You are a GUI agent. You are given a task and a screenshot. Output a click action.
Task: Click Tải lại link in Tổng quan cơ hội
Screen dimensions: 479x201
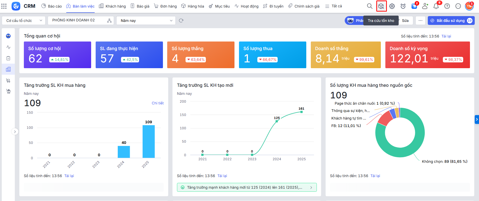[446, 36]
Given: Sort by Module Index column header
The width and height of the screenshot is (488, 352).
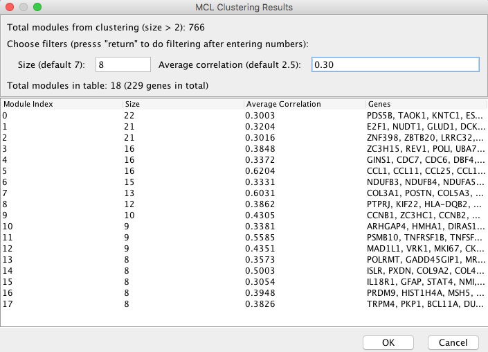Looking at the screenshot, I should pos(62,104).
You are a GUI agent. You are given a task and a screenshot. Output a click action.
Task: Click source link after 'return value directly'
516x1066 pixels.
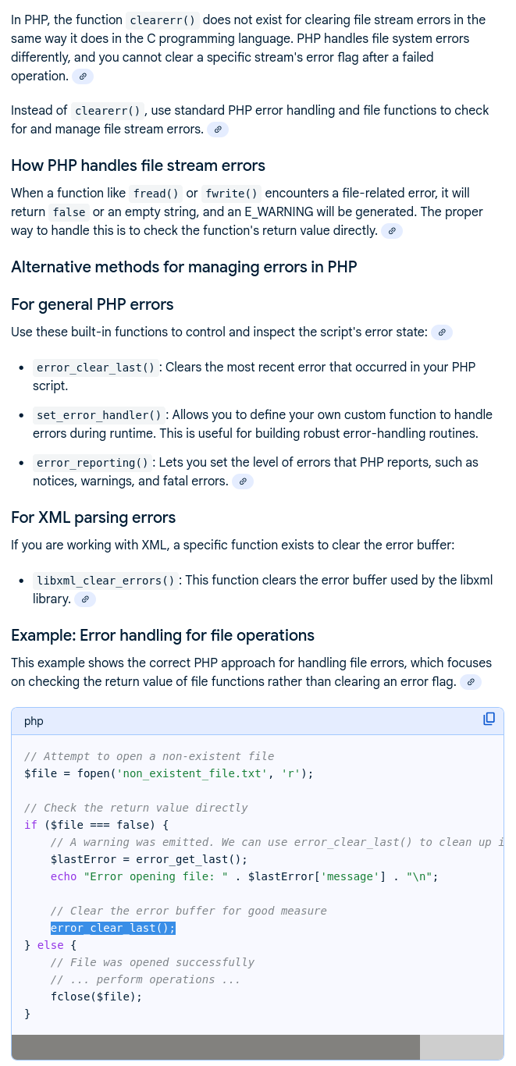pyautogui.click(x=392, y=231)

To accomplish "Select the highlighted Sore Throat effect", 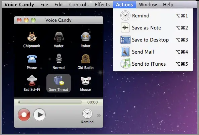I will [x=58, y=83].
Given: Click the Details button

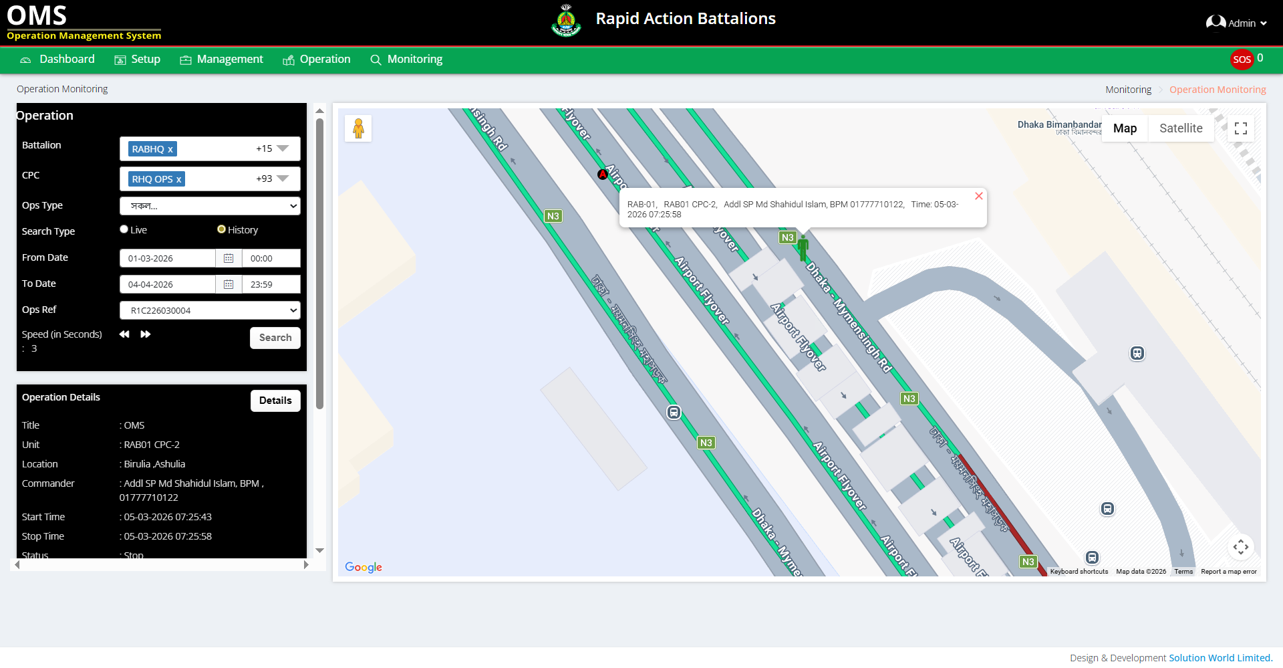Looking at the screenshot, I should (275, 401).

=== Directions for this task ===
A count is needed of the lines in this data that contain "link"; give the number and no other text.

=== Task output ===
2